Le mummie dell'Appennino modenese

Ne sono state trovate in tutto sessanta ma dodici sono quelle in mostra fino al 14 ottobre esattamente là dove sono state per secoli, nella chiesa di Roccapelago.

06/09/2012

Mummificati quasi per caso, sono sopravvissuti a un terremoto nell'800 salvandosi grazie alle macerie che gli hanno fatto da scudo.
Forse le medagliette di sant'Emidio, protettore dai terremoti che alcuni avevano addosso, hanno fatto il resto. E sono sopravvissuti anche all'ultimo sisma che ha colpito l'Emilia a maggio, perché erano in Romagna tra le mani di antropologi e archeologi.

Un particolare di una mummia con le mani congiunte.
Un particolare di una mummia con le mani congiunte.
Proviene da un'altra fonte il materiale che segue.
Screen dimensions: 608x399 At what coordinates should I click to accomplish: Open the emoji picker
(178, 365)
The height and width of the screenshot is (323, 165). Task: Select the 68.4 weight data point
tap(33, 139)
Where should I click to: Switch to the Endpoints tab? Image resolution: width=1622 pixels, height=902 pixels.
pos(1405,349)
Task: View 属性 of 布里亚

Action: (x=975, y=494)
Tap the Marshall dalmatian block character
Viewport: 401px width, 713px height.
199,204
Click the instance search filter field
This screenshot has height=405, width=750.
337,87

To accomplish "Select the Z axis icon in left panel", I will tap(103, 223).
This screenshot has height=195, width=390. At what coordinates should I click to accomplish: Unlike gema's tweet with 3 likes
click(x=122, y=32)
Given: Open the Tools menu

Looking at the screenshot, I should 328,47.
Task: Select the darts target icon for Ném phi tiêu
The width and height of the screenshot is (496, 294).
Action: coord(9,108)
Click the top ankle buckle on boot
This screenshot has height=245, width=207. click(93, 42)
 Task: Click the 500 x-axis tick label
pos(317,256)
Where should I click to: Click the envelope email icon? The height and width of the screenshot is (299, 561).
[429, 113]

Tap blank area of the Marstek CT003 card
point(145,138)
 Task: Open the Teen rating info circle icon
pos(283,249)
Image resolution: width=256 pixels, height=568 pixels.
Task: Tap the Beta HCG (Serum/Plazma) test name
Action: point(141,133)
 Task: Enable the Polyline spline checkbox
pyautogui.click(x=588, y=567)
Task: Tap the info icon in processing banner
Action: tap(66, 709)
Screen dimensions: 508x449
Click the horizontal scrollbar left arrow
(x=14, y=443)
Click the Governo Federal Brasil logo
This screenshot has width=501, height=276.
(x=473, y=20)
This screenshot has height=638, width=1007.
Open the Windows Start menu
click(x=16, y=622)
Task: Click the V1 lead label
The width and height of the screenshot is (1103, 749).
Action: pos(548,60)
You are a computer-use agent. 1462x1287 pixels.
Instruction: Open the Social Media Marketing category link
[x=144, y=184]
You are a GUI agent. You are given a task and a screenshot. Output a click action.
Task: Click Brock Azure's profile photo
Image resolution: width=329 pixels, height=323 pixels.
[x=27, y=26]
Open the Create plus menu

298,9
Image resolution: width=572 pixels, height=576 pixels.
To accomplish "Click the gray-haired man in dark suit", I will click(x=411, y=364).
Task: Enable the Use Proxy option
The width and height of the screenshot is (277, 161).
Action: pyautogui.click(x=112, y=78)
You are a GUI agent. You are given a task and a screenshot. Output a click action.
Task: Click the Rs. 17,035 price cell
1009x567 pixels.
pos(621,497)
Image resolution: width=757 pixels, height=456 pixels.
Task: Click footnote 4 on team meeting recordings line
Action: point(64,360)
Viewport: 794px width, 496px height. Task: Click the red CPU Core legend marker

La lunga vita dei contadini e braccianti sepolti tra metà '500 e fine '700 nella cripta della chiesa di Roccapelago, sull'Appennino modenese, è appena cominciata. Sono una sessantina le mummie scoperte nel gennaio 2011 durante i lavori di restauro e 12 quelle in mostra fino al 14 ottobre esattamente là dove sono state per secoli. Senza teche né pannelli, per rispetto dei defunti.
E tutti scalzi e con camicie di lino o canapa rattoppate più volte, al massimo qualche merletto per le donne. Insomma niente sfarzi in vita, tanto meno di fronte a Dio. L'esposizione, curata da Giorgio Gruppioni e Donato Labate e promossa tra l'altro dalla Soprintendenza per i beni archeologici dell'Emilia-Romagna, racconta vita e morte di una comunità di montagna.

Oltre alle mummie, nella fossa comune della cripta sono stati recuperati quasi 300 scheletri, anche di donne e bambini. Ma è proprio la presenza dei corpi mummificati a rendere eccezionale la scoperta. “E' un caso di mummificazione naturale come ce ne sono pochi in Italia – spiega Labate, archeologo della Soprintendenza regionale – dovuto al fatto che la cripta aveva una finestra da cui entrava aria a più di 1000 metri d'altitudine, e comunque esposta ai venti secchi”. Questo ha permesso ad alcuni corpi di conservarsi molto bene nei secoli, in particolare quelli di anziani che, avendo pochi liquidi, si decompongono meno velocemente.

Da qui una miniera di informazioni utilissime ad esempio per la medicina. Tra le donne era diffusa l'osteoporosi, forse per i tanti parti e i lunghi allattamenti e molti neonati morivano prima dei 12 mesi.
I più fortunati superavano i 50 anni. “Non si è mai avuto un campione così completo di popolazione antica da confrontare con quella attuale”, aggiunge Labate. E in effetti un confronto sul dna si farà tra Dina Manfredini, una donna di 115 anni originaria di Roccapelago e che vive negli Usa, e quello delle mummie di allora.
Scoperti anche circa 150 reperti tra medagliette votive, rosari, crocifissi, gioielli che sono esposti nel museo accanto alla chiesa. Ad esempio medaglie della Madonna di Loreto o una rarissima di Sant'Oronzo, patrono di Lecce, oppure una lettera di protezione, forma di devozione popolare per difendersi da malattie e garantirsi il passaggio all'aldilà. Ma sono soprattutto la povertà e la dignità i tratti distintivi di questa scoperta. “Per la prima volta non si tratta dei resti di principi o religiosi che magari indossavano un saio per l'incontro con Dio – osserva Labate - Questa era gente povera che andava verso la morte esattamente come era vissuta. Povera, senza argenti e con i vestiti rammendati”.